What is being asked:
The lines to copy from the data below are those that hold the string "click".

● ● ● ● ●

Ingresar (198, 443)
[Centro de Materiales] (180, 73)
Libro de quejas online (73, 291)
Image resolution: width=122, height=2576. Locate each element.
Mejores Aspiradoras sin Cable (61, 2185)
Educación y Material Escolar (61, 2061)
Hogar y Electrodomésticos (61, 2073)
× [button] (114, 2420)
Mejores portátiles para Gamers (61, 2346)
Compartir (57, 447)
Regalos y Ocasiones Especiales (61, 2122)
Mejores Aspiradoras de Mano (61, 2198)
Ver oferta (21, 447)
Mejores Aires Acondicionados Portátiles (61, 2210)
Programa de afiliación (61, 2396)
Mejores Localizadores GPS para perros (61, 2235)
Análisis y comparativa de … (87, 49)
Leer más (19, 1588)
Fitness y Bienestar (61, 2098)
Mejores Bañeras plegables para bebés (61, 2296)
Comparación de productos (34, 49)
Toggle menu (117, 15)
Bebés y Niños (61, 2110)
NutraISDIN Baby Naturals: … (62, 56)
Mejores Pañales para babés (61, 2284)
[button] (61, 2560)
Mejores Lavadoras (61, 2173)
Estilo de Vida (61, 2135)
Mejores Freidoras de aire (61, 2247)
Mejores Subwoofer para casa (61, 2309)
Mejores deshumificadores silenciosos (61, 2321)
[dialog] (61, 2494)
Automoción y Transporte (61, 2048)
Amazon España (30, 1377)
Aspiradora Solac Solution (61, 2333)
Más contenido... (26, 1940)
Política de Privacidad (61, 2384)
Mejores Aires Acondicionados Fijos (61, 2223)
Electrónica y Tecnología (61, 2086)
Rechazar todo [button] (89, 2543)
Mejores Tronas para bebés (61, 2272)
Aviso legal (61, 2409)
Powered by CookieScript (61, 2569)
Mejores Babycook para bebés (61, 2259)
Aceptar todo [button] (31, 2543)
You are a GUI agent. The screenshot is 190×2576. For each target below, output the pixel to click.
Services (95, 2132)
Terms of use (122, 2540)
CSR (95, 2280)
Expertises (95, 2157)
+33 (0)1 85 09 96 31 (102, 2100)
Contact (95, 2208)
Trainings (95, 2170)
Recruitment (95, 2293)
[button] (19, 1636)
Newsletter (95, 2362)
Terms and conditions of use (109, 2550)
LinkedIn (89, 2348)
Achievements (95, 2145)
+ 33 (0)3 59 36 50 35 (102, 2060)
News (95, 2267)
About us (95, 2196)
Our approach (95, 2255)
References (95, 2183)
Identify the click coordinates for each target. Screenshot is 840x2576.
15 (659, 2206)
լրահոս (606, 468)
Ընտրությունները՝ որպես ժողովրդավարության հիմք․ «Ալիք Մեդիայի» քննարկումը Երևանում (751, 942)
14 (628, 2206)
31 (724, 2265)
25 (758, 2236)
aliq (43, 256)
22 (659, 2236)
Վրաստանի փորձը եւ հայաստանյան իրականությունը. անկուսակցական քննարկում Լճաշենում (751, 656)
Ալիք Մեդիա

● ● ● ● ●

Written answer:
You are a GUI agent. The screenshot is 190×2576. For each target below, output the pixel to click.
Identify the click coordinates for each target. Screenshot is 840x2576.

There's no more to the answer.